Sorry for rambling. I just wanted to get my thoughts down and see what others thought.
|Thursday, November 29th, 2007|
An Interesting Post
I've taken the following, with permission, from newdance
I found it fascinating and wanted to share it. I don't know how to do ther "click here" thing where I insert a link and you'd click on it and be brought to the page, so I've put his website in the post instead and made reference to it in parenthesies at the end. Sorry about that. But everything else in the quotes is his work.
"@ 1:11am : Eris Came Bearing Quince
Once upon a time, the word “apple” was used to describe any old piece of fruit, not just the rose-related fruits known to English-speaking people to be available in varieties known as “Granny Smith” and “Braeburn”. It’s true, look it up.
Thus, the ancient Greek word that was translated as meaning “Golden Apple” in English did not mean “Yellow Delicious”. In modern English, it would more appropriately be translated as meaning “Golden Fruit”, but since English has this habit of both changing meanings of words at the drop of a pin and another bad habit of sticking with old translations, no matter how ridiculous it may make things read later, we English-speakers still read that Paris was chosen to judge “the fairest” Goddess by giving her a Golden Apple , which now lacks the extremely broad definition that it once had. We thus conjour up mental images of Eris tossing in a Yellow Delicious, a variety of rose-related fruit that did not exist in Homer’s time.

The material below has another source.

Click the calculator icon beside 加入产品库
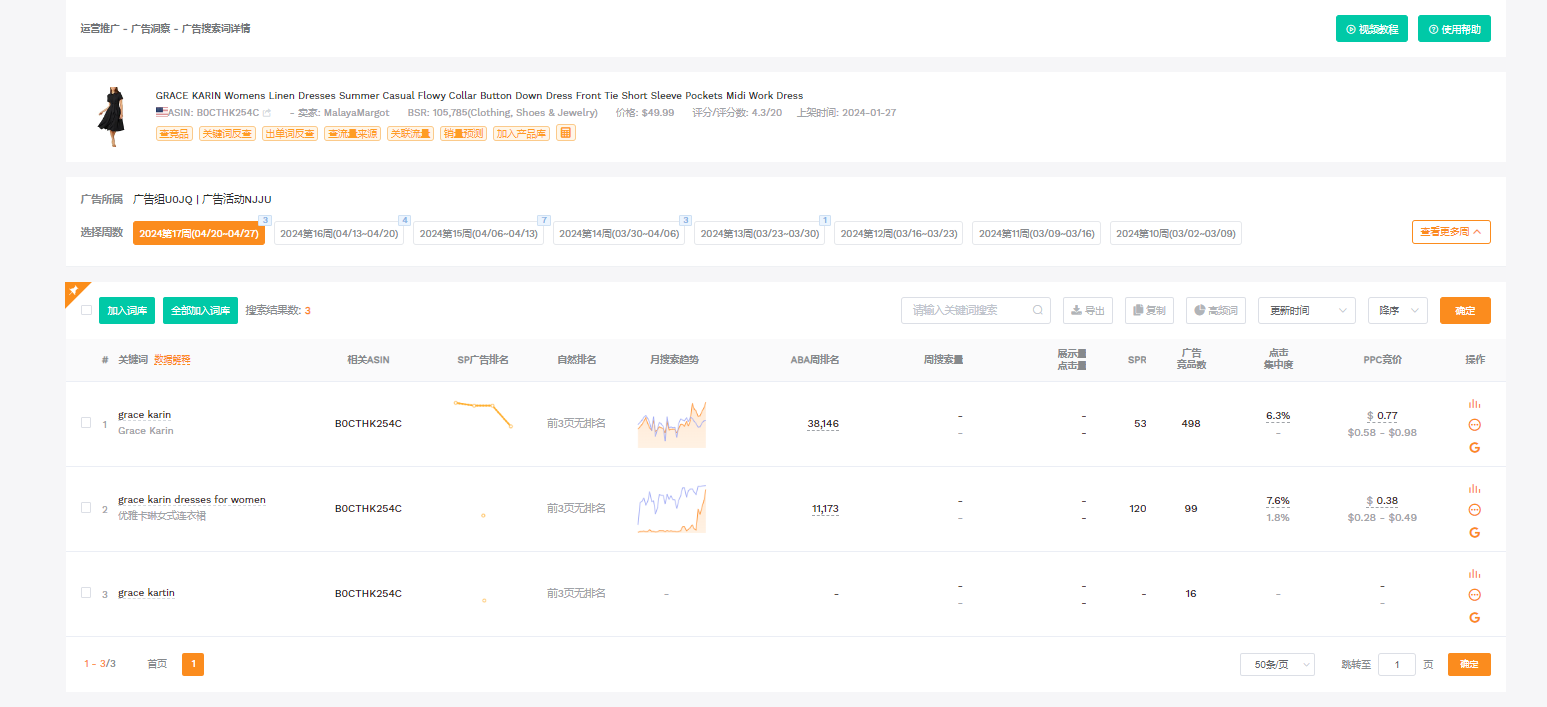Viewport: 1547px width, 707px height. (x=566, y=133)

The old Greek kydonion malon , the term for the fruit now known as “Quince” in English, is a figurative term, compared to pomodoro , the Italian word for tomato with a literal translation to “apple of gold”. The fact that translations of Plutarch state that it is quince , not “apples”, that were a traditional wedding offering to Aphrodite in ancient Greece just further supports that the idea that Eris threw forth a golden “apple” which would soon spark the Trojan War is preposterous — she presented the Olympians with a Quince that bore the fated phrase “for the fairest”.

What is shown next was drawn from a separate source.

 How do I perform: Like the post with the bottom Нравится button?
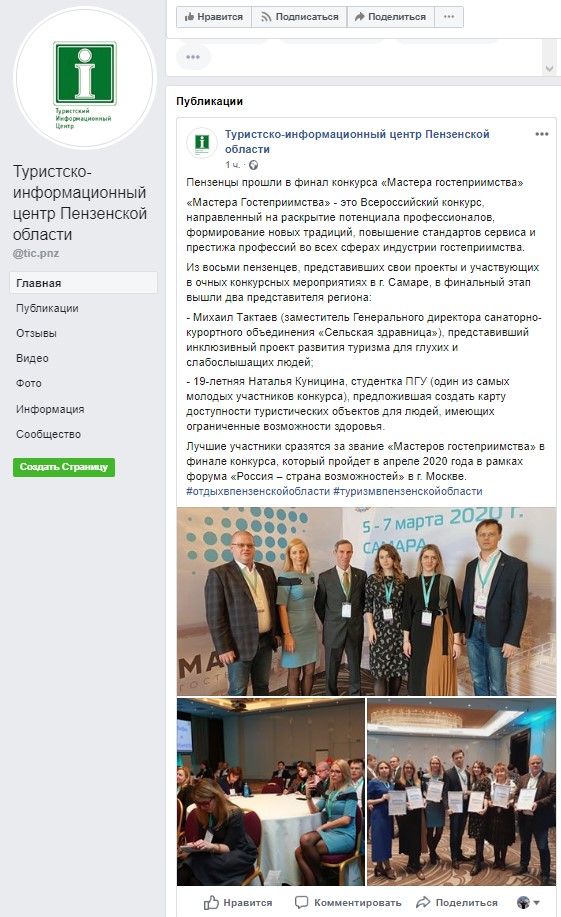pyautogui.click(x=238, y=902)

Now, in lieu of quince, an “apple” of modern definition may make an adequate substitute, as in the U$, quince are typically harder to come by and “apples” are cheap and plentiful. The fact that the modern “apple” is very closely related to quince and a botanical descendant of the ancient fruit is all the reason one needs to support its validity as a substitution — but it is in this author’s humble opinion that when and where available, the use of a quince is to be regarded as preferable to the modern apple substitute.
Originally published at
the Young Soul Rebel
You can comment here or
there. (meaning the site above)"
So as I said, I found it fascinating. I wonder what other things they mistranslated, if the modern English translations are any better and if the Modern Greek ones are closer to the original, since it's the same language in a different form? Ok, gotta do that lesson now. Btw, feel free to comment in this lj as well. I'd be interested in hearing what you had to say.
Geia sas. I just got back from the gynachologist. Got my projestin-only pills, got my anual tests now and after three months of not taking a drag, I put on some Stratos Pagioumtzis and Markos Vamvakaris and had a Karelia! I wanted to try that brand for a long time, and though it wasn't what I'd expected, I think the excitement was too much for me to judge either way. But the tobacco was really good, I know that much. Anyway, I'm back and man does it feel good!
Now I've got to finish a math lesson cause I promised the gods I would. But before that, I'm gonna post a separate and very interesting entry.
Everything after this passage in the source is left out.